Evgen Pharma targets cancer stem cells to reverse the resistance to hormone treatment seen in ER+ breast cancer
January 15, 2018Evgen Pharma, a clinical stage drug development company focused on cancer and neurological conditions, will showcase the results of mechanistic studies into its lead compound SFX-01, in breast cancer at the UK Interdisciplinary Breast Cancer Symposium 2018, Manchester.
Evgen noted that the studies used patient samples and patient-derived tumour models to show that SFX-01 targets cancer stem cells (CSC) in early and metastatic breast cancers and has the potential to overcome resistance to endocrine treatment in oestrogen-receptor positive (ER+) breast cancers. The company pointed out that the studies also showed that SFX-01 potently suppressed the elevated levels of phospho-STAT3 seen after endocrine treatment. Investigations are continuing into the role of STAT3 signalling effectors as part of this mechanism of action.
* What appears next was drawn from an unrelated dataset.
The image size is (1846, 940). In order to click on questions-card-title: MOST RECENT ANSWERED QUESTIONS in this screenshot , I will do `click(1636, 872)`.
The poster concludes that the study data “demonstrate the potential of SFX-01 for clinically meaningful improvements to endocrine therapy in ER+ breast cancer by reversing CSC-mediated resistance”, Evgen announced.
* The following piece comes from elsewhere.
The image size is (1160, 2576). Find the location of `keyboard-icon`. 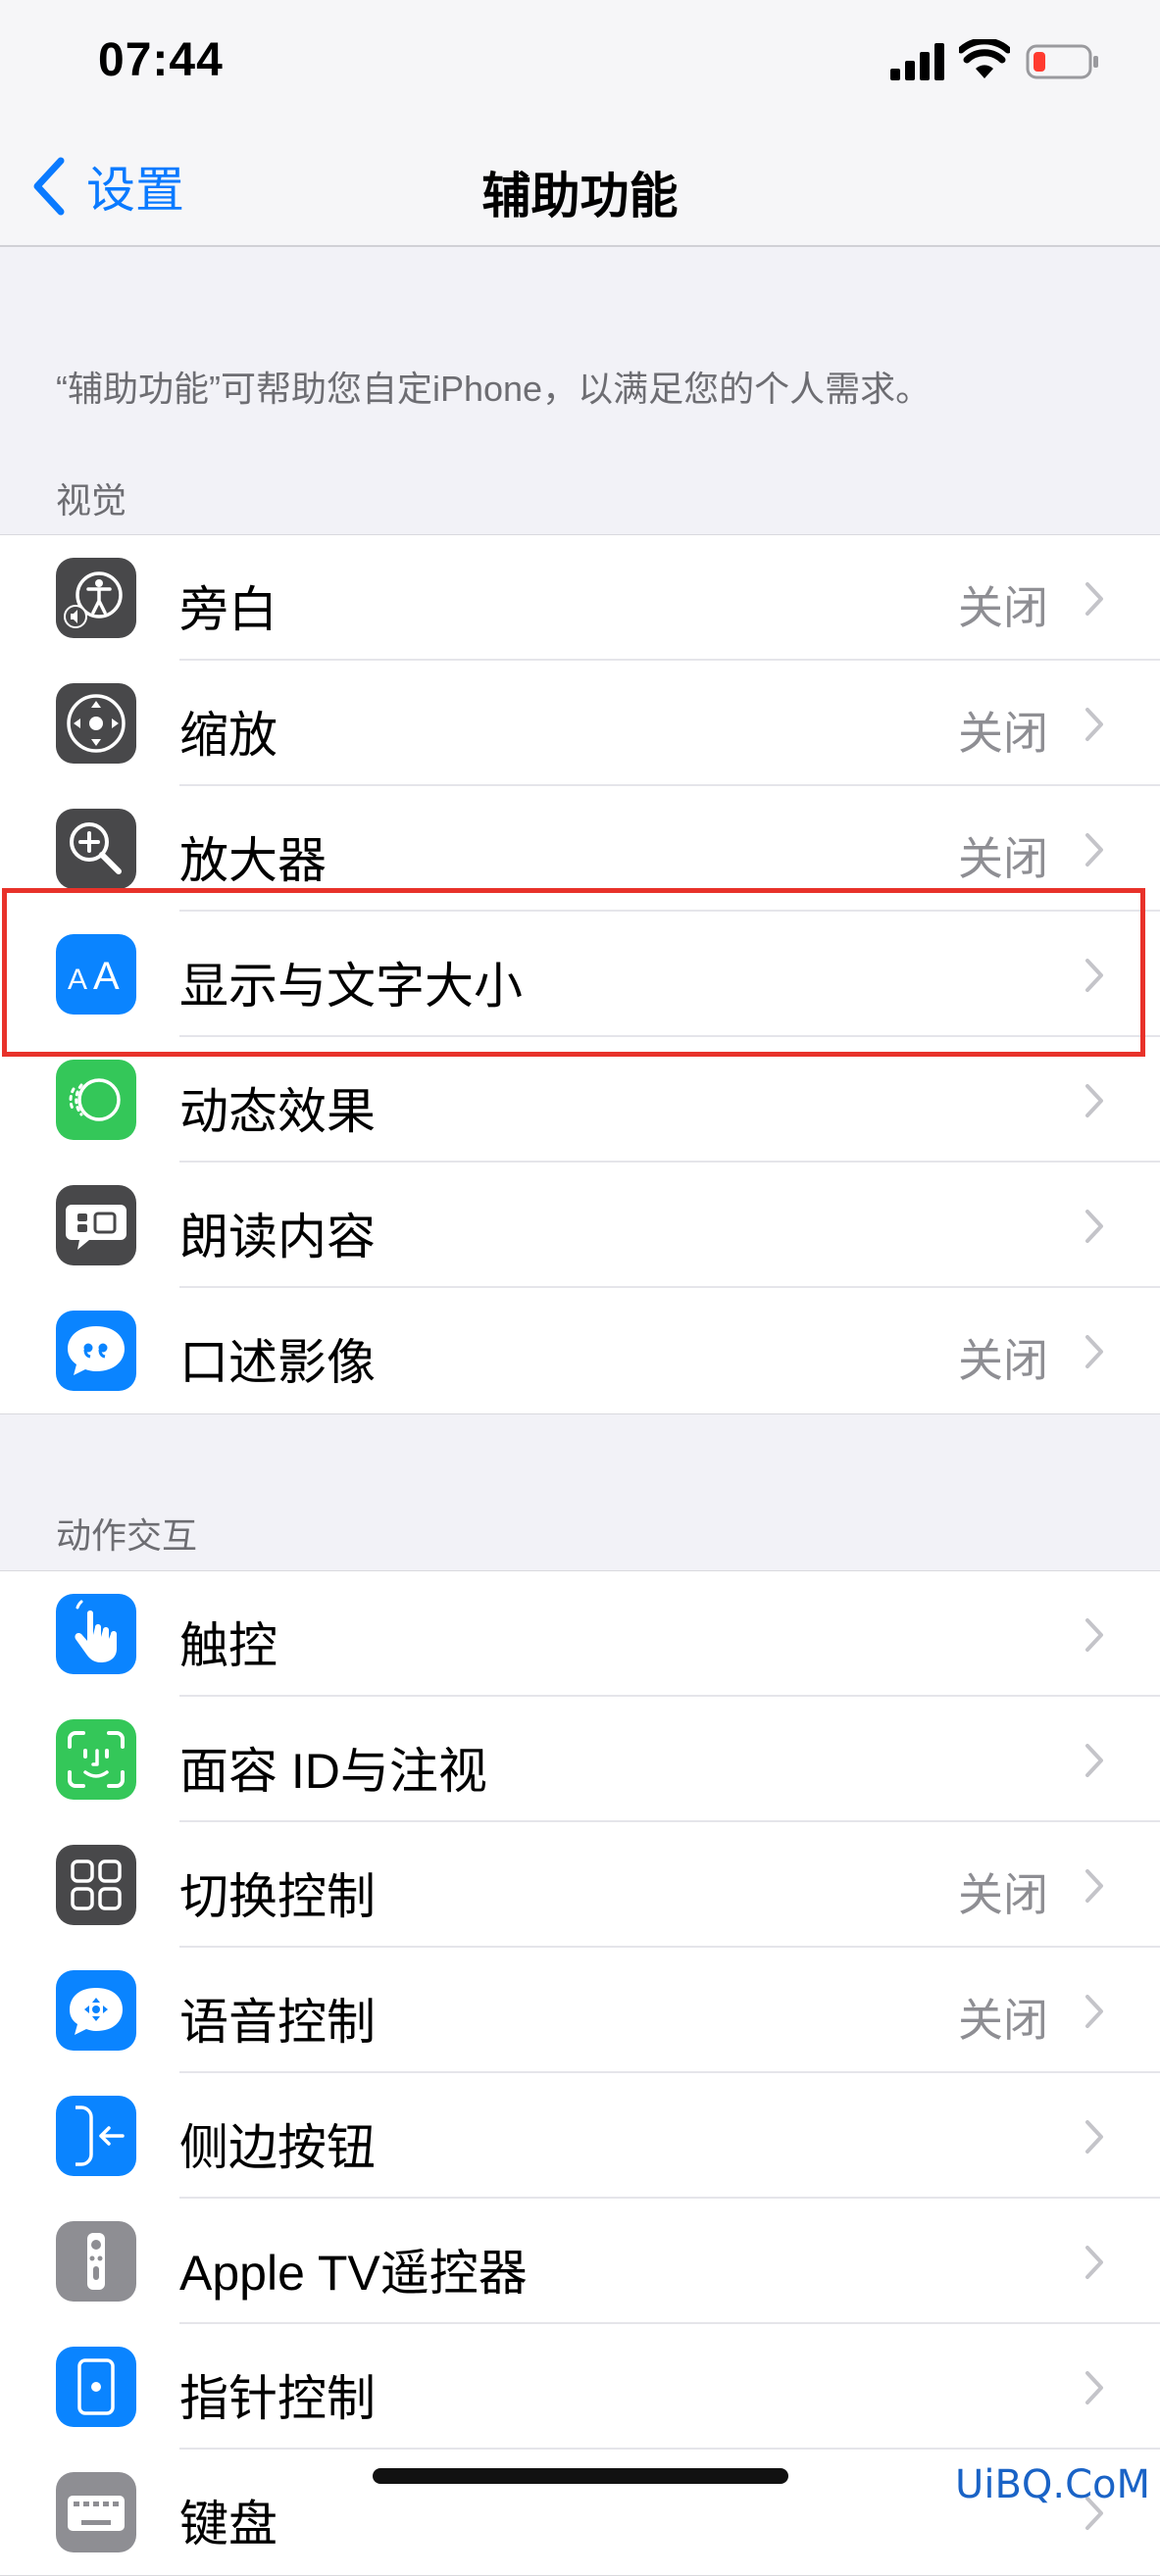

keyboard-icon is located at coordinates (96, 2512).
The lead authors of the poster are Dr Bruno Simões and Dr Rob Clarke. Dr Clarke, who led the studies, is a Reader in Breast Biology and is the Director of the Manchester Breast Cancer Now Research Unit at the University of Manchester.
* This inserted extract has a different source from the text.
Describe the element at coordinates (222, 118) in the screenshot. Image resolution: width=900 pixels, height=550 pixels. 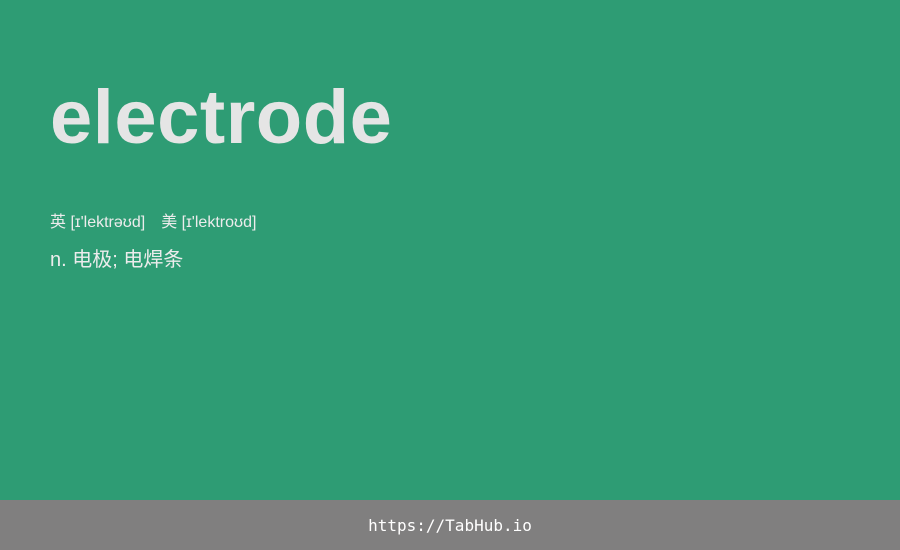
I see `headword: electrode` at that location.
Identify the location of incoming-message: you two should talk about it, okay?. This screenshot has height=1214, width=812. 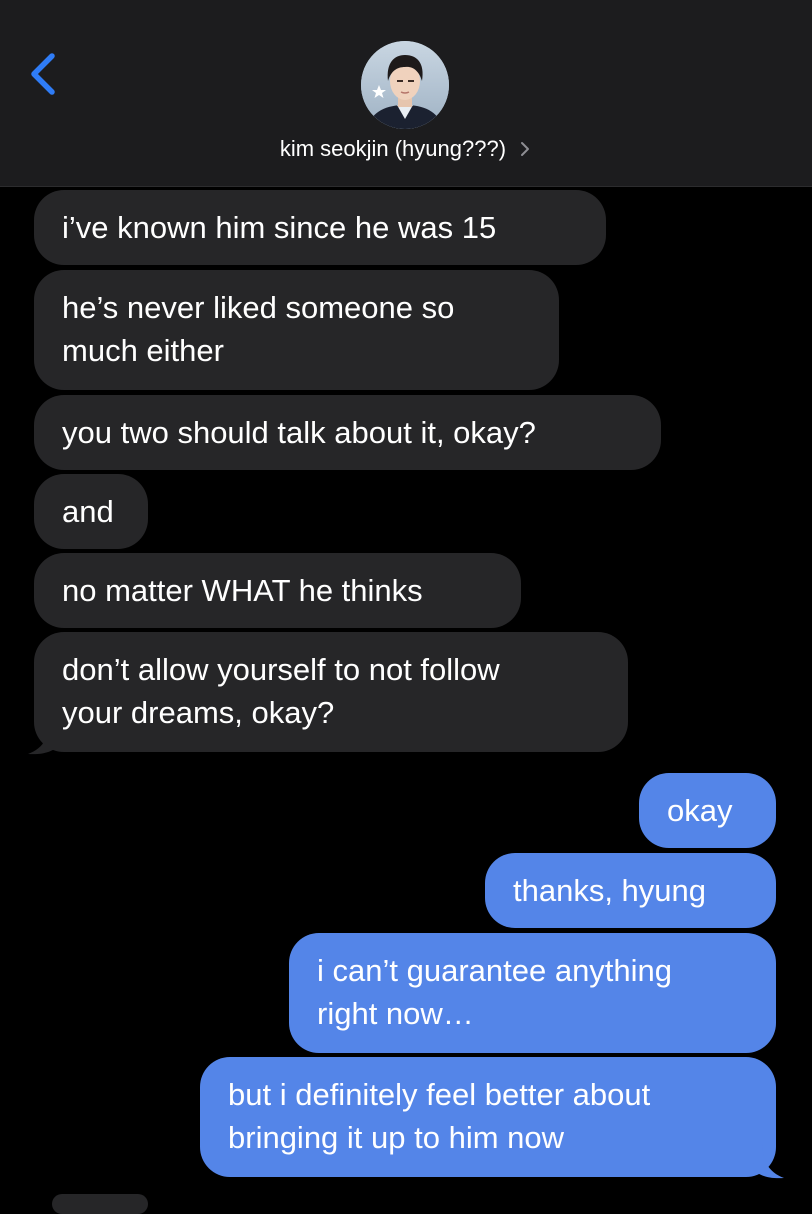
(348, 432).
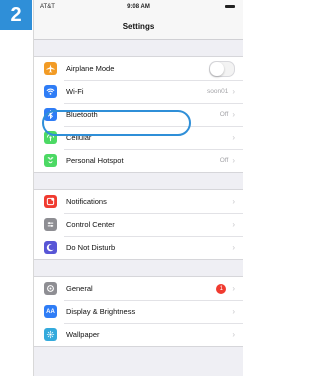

Steve Franklin, CEO of Evgen Pharma, said: “We are very excited by this data, which provides further evidence that SFX-01’s mechanism of action is to target cancer stem cells to reverse the resistance to hormone treatment seen in ER+ breast cancer. I would like to thank Dr Clarke and his team for their on-going work on SFX-01. The team’s work highlights the effect of SFX-01 on STAT3, which is well known to play a key role in tumour renewal and metastases.
“This mechanistic work supports our on-going Phase II clinical trial of SFX-01 in metastatic breast cancer patients. We look forward to reporting an interim update from the Phase II trial in the first half of this calendar year followed by the final read-out around the year-end.”